STUDY TEXT

= George F. Gibbs =

LDS Church figure

George Francis Gibbs (23 November 1846 – 10 March 1924) was the secretary to the First Presidency of the Church of Jesus Christ of Latter-day Saints (LDS Church).

Gibbs was born in Haverfordwest, Pembrokeshire, Wales. In 1850, his parents were taught by Mormon missionaries and the family joined the LDS Church. As a young adult, Gibbs worked for the LDS Church in the mission office in Liverpool, England, and emigrated to Utah Territory with his parents in 1866.

In the late nineteenth century, Gibbs was sent back to Liverpool as a church missionary to assist the mission in managing its finances.

APPLY WHAT YOU READ
- A) Duplicate the passage of the George F. Gibbs text from "LDS Church figure" up to and including "managing its finances.".
- B) According to the George F. Gibbs text, in what year did Gibbs emigrate to Utah Territory with his parents?
- C) Supply the next part of the George F. Gibbs text, beginning after its final sentence.

DATA EXTRACT
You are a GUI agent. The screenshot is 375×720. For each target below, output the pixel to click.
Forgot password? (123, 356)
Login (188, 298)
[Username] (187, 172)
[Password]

ANSWERS TO THIS EXERCISE
- A)
LDS Church figure

George Francis Gibbs (23 November 1846 – 10 March 1924) was the secretary to the First Presidency of the Church of Jesus Christ of Latter-day Saints (LDS Church).

Gibbs was born in Haverfordwest, Pembrokeshire, Wales. In 1850, his parents were taught by Mormon missionaries and the family joined the LDS Church. As a young adult, Gibbs worked for the LDS Church in the mission office in Liverpool, England, and emigrated to Utah Territory with his parents in 1866.

In the late nineteenth century, Gibbs was sent back to Liverpool as a church missionary to assist the mission in managing its finances.

- B) 1866

- C)
Gibbs became a member of the Council of Fifty on 24 June 1882. He acted as an assistant secretary to the First Presidency under George Reynolds. When Reynolds was in prison on a bigamy conviction from 1876 to 1881, Gibbs acted as the secretary to the First Presidency. When Reynolds became a general authority in 1890, Gibbs again took upon more of the secretarial duties that Reynolds usually performed. When Reynolds died in 1909, Gibbs officially became the First Presidency's secretary. He remained in this employment until 1922, when he retired and was replaced by Joseph Anderson.

In 1876, Gibbs married Ida Snow, a daughter of church apostle Lorenzo Snow and his wife Eleanor Houtz. Gibbs practiced plural marriage and married Sarah E. Worthen in 1884.

Gibbs died of tongue cancer at Salt Lake City, Utah.